Lamentatio Jeremiæ Prophetæ

Lamentatio Jeremiæ Prophetæ August 2, 2017

Another piece that can be included on my long list of musical settings of Biblical texts is Ernst Krenek’s setting of Lamentations. I’m not sure how I neglected it (not that I needed more musical examples for the class). Krenek’s piece is mentioned in the Fortress Commentary on the Bible and the Oxford Encyclopedia of the Books of the Bible. It strikes me as less “lamenty” that other settings, such as the one by Canadian composer Peter-Anthony Togni, excerpts of which can be found on YouTube. There is a dissertation about the piece available online, and its relationship both to 20th century twelve-tone music and renaissance predecessors. I know that some of you will have heard the Book of Lamentations read for Tisha B’Av. Was any musical setting of the text also part of the observance of the holiday?

What I wrote above about Krenek’s piece raises the question of what lamentation ought to sound like. Simply putting something in a minor key is not enough. I have written songs in minor keys, but only one of them is something that I would consider a lament. I wrote it after the quite sudden death of a much-too-young relative to an extremely rare illness. Arguably the words are key to something being a lament, and a lament can exist verbally even without music. But when talking about the lament as a kind of psalm or song, it is not only the words that give it a distinctive character, but the music must be fitting as well. And in some cases, it seems that a lament could exist without words. Surely the melody “Taps” is a lament of sorts, despite being a single melody played on a single instrument in unison. In that case, it seems as though it might well be the cultural baggage associated with the melody, the use of it at funerals – including on television, which has most definitely played a key role in mediating this bit of military music to the wider public’s consciousness.
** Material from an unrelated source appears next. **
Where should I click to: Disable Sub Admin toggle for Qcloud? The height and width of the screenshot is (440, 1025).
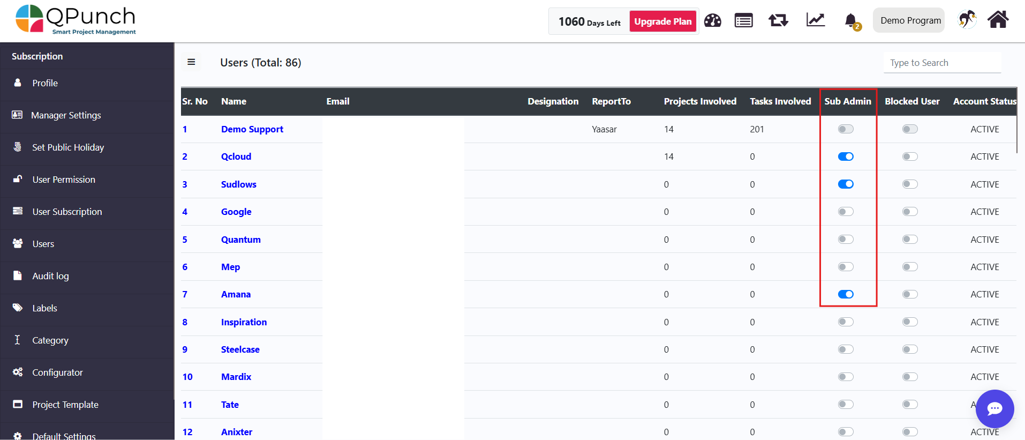(x=846, y=156)
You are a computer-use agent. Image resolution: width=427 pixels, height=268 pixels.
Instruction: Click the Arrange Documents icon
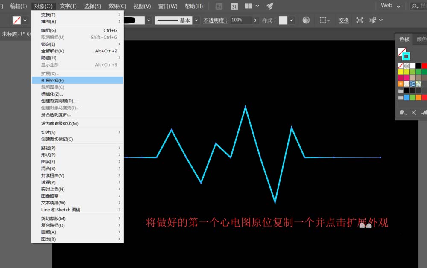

We tend not to talk of “laments,” however, outside of the Bible and its reception today. But surely there are secular laments, songs that fall naturally into this genre even though I doubt that anyone uses the term for them. Sometimes they do, however – as in the case of Mahler’s Das klagende Lied, “The Song of Lament.” But in others, I suspect that we may have picked up on the sense of lamentation just listening to the music, even before we knew what the title was. Just listen to Peteris Vasks’ “Musica Dolorosa” and let me know whether you needed to find out the story behind the piece of music in order to recognize it as a lamentation without words.

Fortunately, for my class on the Bible and music, I can limit myself to biblical laments. But that doesn’t mean that I can set aside the question of how music and words come together to create an experience appropriate to mourning in the face of loss.

What music do you find to be an appropriate expression of grief? It can be biblical or not – it might still turn out to be something that I can usefully make reference to in my course on the Bible and music, by way of illustration or analogy. But I am, of course, especially interested in musical laments which at least echo, allude to, or draw on biblical imagery and phrases.